EXERCISE DESCRIPTION: Retype, exactly as they appear below, the lines between the line holding "Disclaimer (218, 2466)" and the line holding "Tinted Lip Serum Blush (739, 610)", both ends included.

Dataset entries:

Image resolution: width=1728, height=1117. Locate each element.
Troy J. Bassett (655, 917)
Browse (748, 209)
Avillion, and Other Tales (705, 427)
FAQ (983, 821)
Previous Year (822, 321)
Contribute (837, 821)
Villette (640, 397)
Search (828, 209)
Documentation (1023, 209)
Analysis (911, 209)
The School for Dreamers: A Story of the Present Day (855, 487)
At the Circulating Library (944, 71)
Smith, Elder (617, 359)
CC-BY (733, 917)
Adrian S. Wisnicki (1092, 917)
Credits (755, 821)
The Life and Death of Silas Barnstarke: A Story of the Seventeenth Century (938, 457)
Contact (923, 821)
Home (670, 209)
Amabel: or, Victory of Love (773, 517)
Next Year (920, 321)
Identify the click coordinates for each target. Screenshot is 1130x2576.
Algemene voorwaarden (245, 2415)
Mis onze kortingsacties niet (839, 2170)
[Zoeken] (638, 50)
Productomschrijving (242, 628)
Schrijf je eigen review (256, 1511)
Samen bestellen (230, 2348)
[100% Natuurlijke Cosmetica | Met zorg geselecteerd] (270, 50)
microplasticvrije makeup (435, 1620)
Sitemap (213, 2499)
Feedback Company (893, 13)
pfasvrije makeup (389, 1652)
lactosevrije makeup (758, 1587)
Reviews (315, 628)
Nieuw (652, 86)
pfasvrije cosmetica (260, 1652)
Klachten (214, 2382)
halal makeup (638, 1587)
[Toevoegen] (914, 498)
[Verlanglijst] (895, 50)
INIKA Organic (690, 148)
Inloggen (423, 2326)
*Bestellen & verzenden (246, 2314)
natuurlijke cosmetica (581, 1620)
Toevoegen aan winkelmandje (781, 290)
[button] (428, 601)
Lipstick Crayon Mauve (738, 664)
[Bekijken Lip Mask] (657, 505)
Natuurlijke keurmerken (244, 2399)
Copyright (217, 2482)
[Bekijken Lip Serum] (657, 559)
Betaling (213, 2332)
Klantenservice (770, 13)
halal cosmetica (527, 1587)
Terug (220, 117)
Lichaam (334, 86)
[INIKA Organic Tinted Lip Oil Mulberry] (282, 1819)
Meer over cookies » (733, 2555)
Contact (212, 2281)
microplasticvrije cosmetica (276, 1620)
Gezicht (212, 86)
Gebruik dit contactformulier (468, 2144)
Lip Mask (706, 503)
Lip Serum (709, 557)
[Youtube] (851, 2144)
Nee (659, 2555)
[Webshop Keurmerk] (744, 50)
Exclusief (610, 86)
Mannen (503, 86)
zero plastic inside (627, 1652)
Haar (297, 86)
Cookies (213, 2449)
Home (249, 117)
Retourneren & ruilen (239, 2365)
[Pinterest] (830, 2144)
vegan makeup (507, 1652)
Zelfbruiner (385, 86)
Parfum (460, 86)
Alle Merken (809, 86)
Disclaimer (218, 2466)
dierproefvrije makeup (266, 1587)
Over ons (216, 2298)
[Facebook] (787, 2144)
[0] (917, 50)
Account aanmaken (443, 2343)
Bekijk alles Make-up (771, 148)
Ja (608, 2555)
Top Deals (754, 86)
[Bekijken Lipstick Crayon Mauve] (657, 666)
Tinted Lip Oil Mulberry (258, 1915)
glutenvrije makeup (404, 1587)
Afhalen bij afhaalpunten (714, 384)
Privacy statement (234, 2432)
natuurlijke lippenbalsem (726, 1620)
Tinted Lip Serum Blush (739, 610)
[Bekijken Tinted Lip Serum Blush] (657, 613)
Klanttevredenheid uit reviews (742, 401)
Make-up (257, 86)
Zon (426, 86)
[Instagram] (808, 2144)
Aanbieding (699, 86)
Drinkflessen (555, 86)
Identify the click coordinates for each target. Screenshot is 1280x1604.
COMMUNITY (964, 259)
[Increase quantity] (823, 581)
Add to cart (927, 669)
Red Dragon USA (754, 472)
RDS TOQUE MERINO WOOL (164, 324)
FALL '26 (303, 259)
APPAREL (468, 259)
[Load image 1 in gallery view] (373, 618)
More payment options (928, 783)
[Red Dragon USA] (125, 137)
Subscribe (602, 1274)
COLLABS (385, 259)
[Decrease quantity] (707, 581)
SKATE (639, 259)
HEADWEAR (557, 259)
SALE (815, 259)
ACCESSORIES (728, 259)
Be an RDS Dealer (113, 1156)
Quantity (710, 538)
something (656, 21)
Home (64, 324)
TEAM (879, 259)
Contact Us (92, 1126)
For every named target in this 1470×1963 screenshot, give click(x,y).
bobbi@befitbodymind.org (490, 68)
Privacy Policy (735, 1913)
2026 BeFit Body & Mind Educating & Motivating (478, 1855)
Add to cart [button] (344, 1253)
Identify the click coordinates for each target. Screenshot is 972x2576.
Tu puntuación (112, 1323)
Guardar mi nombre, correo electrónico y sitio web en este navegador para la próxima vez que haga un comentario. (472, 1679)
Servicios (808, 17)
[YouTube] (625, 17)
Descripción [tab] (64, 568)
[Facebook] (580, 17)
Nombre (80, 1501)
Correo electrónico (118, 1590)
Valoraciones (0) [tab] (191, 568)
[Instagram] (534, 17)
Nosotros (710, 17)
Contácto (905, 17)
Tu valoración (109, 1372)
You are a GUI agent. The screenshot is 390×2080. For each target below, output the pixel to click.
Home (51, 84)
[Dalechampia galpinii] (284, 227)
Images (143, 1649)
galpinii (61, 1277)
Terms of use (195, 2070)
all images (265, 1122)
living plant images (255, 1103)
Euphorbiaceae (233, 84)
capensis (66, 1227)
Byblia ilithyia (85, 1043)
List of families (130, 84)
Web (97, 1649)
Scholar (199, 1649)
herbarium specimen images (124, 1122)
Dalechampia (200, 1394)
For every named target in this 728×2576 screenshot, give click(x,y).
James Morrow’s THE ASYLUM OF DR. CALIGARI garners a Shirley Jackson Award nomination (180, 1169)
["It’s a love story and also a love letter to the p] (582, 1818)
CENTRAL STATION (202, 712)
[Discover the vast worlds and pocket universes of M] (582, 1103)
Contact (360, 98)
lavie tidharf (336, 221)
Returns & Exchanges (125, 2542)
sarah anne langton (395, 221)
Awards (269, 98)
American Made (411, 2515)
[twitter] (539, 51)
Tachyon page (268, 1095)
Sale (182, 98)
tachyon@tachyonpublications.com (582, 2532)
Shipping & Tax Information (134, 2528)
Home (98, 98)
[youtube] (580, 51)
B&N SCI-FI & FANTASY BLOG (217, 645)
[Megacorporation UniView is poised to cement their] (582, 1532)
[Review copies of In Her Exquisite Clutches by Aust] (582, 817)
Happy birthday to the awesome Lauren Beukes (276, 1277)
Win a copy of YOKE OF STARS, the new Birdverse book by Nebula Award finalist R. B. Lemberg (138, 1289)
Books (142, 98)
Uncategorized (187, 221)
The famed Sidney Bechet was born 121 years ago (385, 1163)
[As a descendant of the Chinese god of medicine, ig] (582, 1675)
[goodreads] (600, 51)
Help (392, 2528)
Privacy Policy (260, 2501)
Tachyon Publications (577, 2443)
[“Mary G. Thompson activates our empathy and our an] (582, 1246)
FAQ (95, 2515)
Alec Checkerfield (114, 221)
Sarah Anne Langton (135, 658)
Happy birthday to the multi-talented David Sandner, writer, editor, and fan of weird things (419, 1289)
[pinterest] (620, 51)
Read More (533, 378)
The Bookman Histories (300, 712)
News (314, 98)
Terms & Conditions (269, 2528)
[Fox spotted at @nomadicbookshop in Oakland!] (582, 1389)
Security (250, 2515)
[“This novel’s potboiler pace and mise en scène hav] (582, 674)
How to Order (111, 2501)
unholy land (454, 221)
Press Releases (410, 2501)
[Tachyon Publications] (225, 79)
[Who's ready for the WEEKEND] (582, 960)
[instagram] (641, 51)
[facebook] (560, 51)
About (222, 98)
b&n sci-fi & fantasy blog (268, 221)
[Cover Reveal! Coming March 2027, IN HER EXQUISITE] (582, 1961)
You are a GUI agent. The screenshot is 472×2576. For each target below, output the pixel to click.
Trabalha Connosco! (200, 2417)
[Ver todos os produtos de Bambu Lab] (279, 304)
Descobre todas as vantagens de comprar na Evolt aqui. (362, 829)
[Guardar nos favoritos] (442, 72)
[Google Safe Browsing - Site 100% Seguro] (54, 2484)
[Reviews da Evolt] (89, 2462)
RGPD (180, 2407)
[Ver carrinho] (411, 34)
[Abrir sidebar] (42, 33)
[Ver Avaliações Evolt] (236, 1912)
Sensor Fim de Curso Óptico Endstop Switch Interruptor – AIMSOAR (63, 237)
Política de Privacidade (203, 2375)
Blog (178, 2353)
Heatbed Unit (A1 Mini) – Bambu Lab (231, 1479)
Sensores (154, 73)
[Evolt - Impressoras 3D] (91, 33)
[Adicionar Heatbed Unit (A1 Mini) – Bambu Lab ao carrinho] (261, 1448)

WRITTEN ANSWER:
Disclaimer (218, 2466)
dierproefvrije makeup (266, 1587)
Over ons (216, 2298)
[Facebook] (787, 2144)
[0] (917, 50)
Account aanmaken (443, 2343)
Bekijk alles Make-up (771, 148)
Ja (608, 2555)
Top Deals (754, 86)
[Bekijken Lipstick Crayon Mauve] (657, 666)
Tinted Lip Oil Mulberry (258, 1915)
glutenvrije makeup (404, 1587)
Afhalen bij afhaalpunten (714, 384)
Privacy statement (234, 2432)
natuurlijke lippenbalsem (726, 1620)
Tinted Lip Serum Blush (739, 610)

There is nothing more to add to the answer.